Given passage:

## begin

NEW British pop sensation Mika has some heavy hitters in his corner, so shut up and listen. CAMERON ADAMS reports

 

BRITISH dandy Mika is on stage in Camden, briefly slowing down his non-stop poptastic live show for the haunting, classically influenced ballad Over My Shoulder.

 

Though the show is a sellout and his first London show since topping the British charts with the single Grace Kelly and debut album Life in Cartoon Motion, it isn't stopping loud talkers drowning out his tender balladry.

 

A familiar looking man with impressively high hair turns around to a particularly noisy couple and fires off a stern ``shhh'' a librarian would be proud of.

 

The hirsute man handing out the shush? Brian May, legendary Queen guitarist.

 

He's also one of Mika's most ardent fans, even if that means dealing with noisy crowds himself.

 

"He's so supportive, to the point of defending me,'' Mika jokes the next day.

 

"He's also been defending me to the press. It's amazing. I think that's why he's survived so long, he's still awake to it all, he's receptive. And he's not up his own a---, despite all the success.''

 

The shadow of May's old bandmate, Freddie Mercury, has followed Mika all over the world as he starts on his road to global domination.

 

Mika's camp antics, flamboyant image and liberal falsetto have fuelled the constant comparisons, and Mercury even gets name-checked in Grace Kelly when Mika sings: "So I tried a little Freddie.''

 

Some critics say he's tried more than a little to channel Mr Mercury. What does May think?

 

"Brian says he sees things in me that he saw in Freddie,'' Mika says. "He sees those things in other performers too, like Robbie Williams. He says there's only about four people in the UK he's seen that in and Freddie was one of them and there aren't many left.

 

He's so incredibly supportive.

 

"Anyone who tries to diss me in comparison to Queen, it just renders all their criticisms completely futile. That's quite pleasurable.''

 

It's been a fast, giddy ride for Mika, even though he considers himself "an overnight sensation 12 years in the making''.

 

The Mika story is as colourful as his music. Born Michael Holbrook Penniman in Beirut in 1983, his family left war-torn Lebanon to move to Paris, then London.

 

Penniman then adopted his nickname Mika (pronounced Meeka). Targeted by school bullies and suffering from dyslexia by age 11, he had a "little breakdown''.

 

Mika then enrolled in a musical school, met a Russian music teacher and started earning money as a young teen by singing jingles for everything from British Airways to Orbit chewing gum.

 

"At the same time as I was singing inflight music I was singing with the Royal Opera House, so I had no snob attitude when it came to what I do,'' Mika says. "It definitely helped.''

 

Soon he was wooed by the music industry, at a time when Craig David was the role model for male artists.

 

"Record companies were coming to me saying `You can be successful, we'll support you but you have to be this','' Mika says of requests to make him more R&B. "I wasn't going to change. I told them to f--- off and wrote a song about it and moved on.''

 

That song became Grace Kelly.

 

Lyrics such as "Why don't you like me, why don't you like yourself, should I bend over, should I look older just to be put on the shelf'' were not only aimed at a specific music-industry target, but Mika printed them out and sent them to the person in question.

 

He was vindicated in January when, after signing a more creatively liberating record deal, the song became a British No.1 hit and his global calling card.

 

"It is really nice,'' Mika says.

## end

Provided material:
## begin

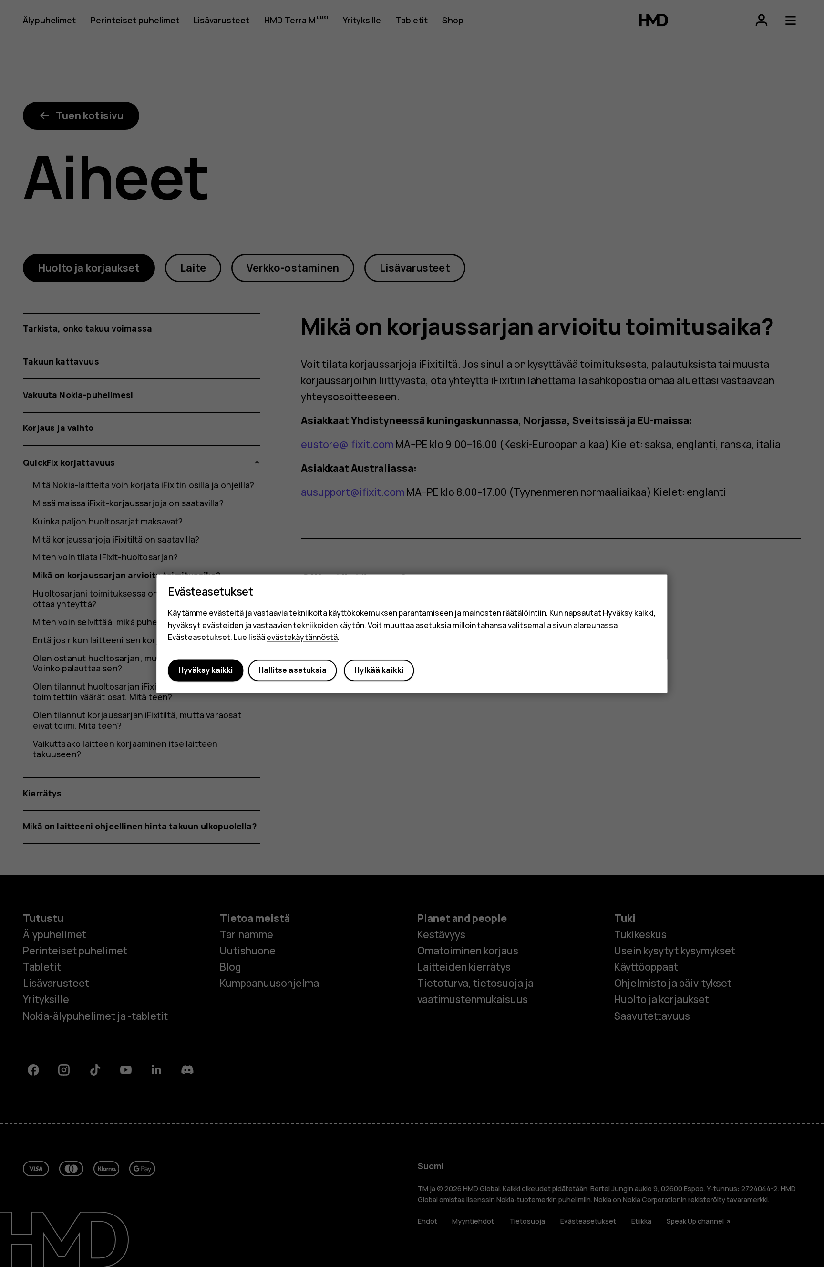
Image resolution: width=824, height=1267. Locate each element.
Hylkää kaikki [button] (378, 670)
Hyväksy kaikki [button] (205, 670)
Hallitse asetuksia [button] (292, 670)
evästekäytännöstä (302, 637)
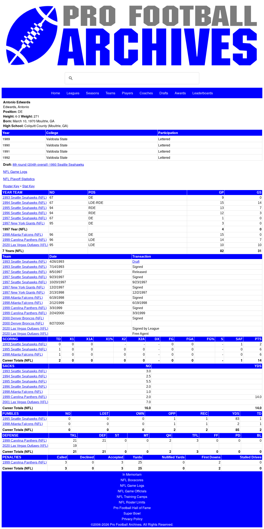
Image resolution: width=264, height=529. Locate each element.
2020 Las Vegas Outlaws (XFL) (25, 245)
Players (127, 93)
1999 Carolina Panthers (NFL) (24, 240)
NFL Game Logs (15, 171)
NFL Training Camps (132, 496)
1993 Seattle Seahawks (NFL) (24, 197)
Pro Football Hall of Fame (132, 507)
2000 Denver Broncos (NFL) (23, 318)
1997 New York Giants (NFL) (23, 223)
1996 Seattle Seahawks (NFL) (24, 213)
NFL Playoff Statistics (19, 178)
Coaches (146, 93)
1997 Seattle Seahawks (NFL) (24, 218)
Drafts (163, 93)
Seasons (92, 93)
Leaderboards (202, 93)
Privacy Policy (132, 518)
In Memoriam (132, 474)
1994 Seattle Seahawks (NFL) (24, 202)
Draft (135, 261)
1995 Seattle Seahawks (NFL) (24, 208)
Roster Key (11, 186)
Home (55, 93)
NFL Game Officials (132, 491)
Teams (110, 93)
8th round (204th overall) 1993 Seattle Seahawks (48, 164)
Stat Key (28, 186)
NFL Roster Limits (132, 502)
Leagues (73, 93)
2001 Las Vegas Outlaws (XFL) (25, 402)
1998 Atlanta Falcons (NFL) (22, 234)
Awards (180, 93)
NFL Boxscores (132, 480)
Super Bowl (132, 513)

## end

Work instructions:
a – Name every musician or singer other than Mika mentioned in the article about Mika.
b – According to the article about Mika, what was his birth name?

Response list:
a – Brian May, Freddie Mercury, Robbie Williams, Craig David

b – Michael Holbrook Penniman